Congress granted composers and publishers of music copyright protection in 1909. But the recording and radio industries were in their infancy, and the actual musical recordings were not covered. Congress extended limited copyright protection to musical performances in the 1970s to guard against an earlier form of piracy: the copying of records and tapes. But by then, broadcasters were influential enough to snuff out any talk of making them pay musicians and recording companies for playing their music. “The old saying is the reason broadcasters don’t pay a performance royalty is there’s a radio station in every congressional district and a record company in three,” said Chris Castle, a music industry lawyer.
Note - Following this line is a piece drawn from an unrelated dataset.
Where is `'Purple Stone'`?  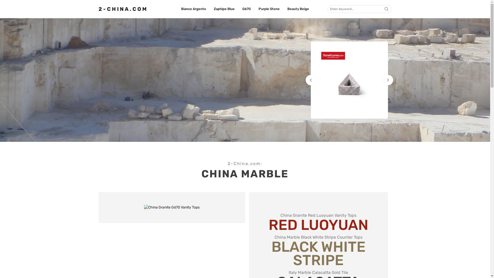 'Purple Stone' is located at coordinates (258, 9).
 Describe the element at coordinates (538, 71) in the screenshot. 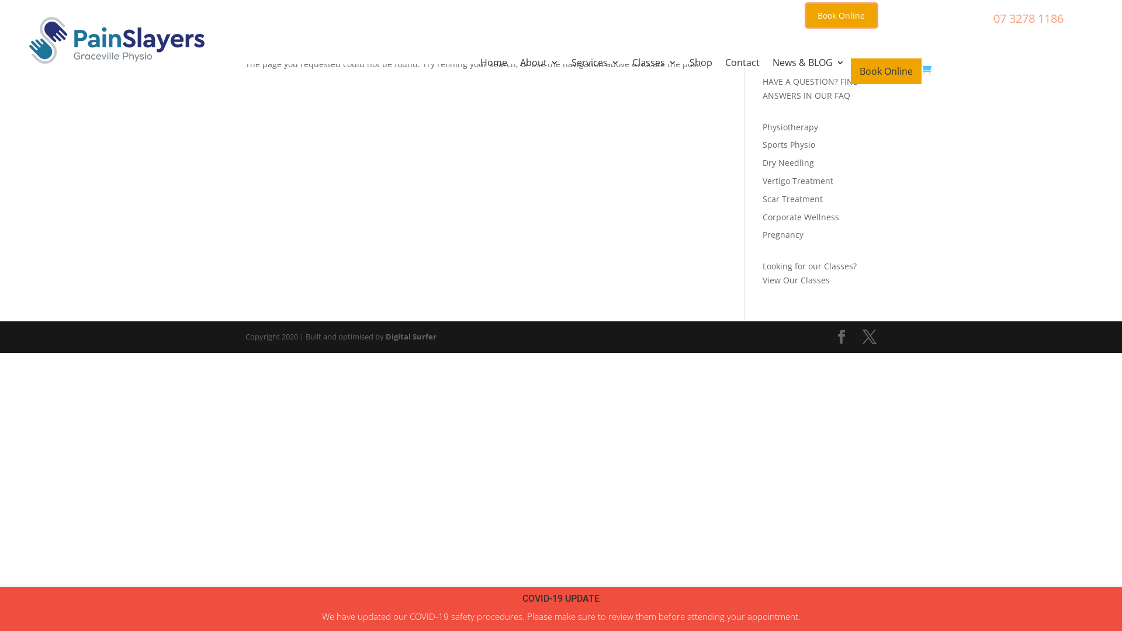

I see `'About'` at that location.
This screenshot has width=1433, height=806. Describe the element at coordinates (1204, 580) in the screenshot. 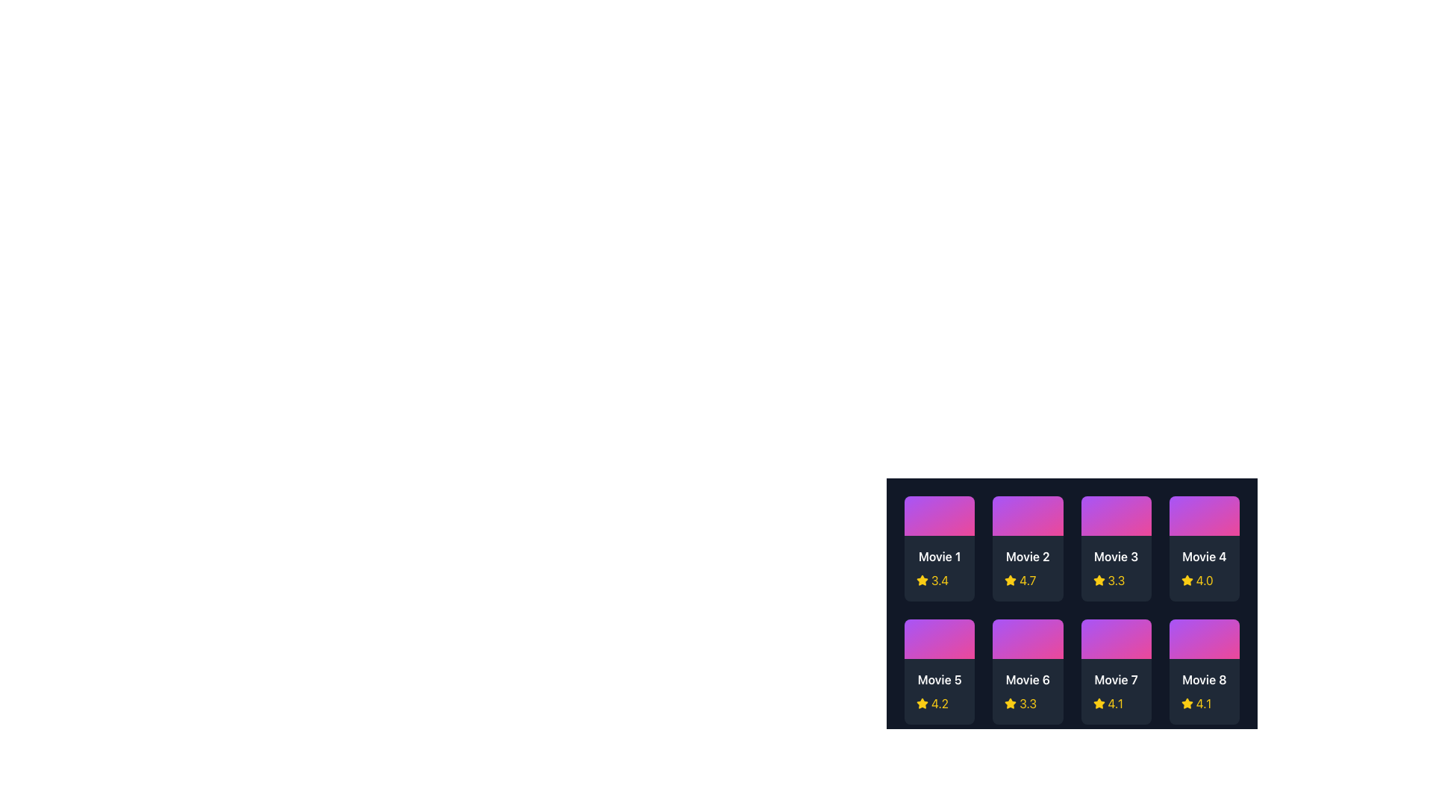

Broadcasters even successfully fought a group of singers and musicians led by Frank Sinatra in the late 1980s who tried to pressure Congress into changing the law. Broadcasters also prevailed in 1995, when Congress exempted them from new fees for digital recordings that everyone else had to pay. “Congress has always recognized that broadcasters generate enormous sums of revenue to record companies and artists in terms of airplay,” said NAB Executive Vice President Dennis Wharton. Radio stations also have public-interest obligations that satellite and Internet broadcasters don’t have to worry about, he said. Satellite radio, Internet broadcasters and cable television companies offering digital music channels now pay performance royalties. The recording industry and musician groups say it’s time for traditional radio stations to pony up. “Most of the artists in the world are kind of middle-class cats, trying to piece together a living,” said Jonatha Brooke, a singer-songwriter who is part of the Recording Artists Coalition advocacy group. “It’s important to be recognized and paid for our work.”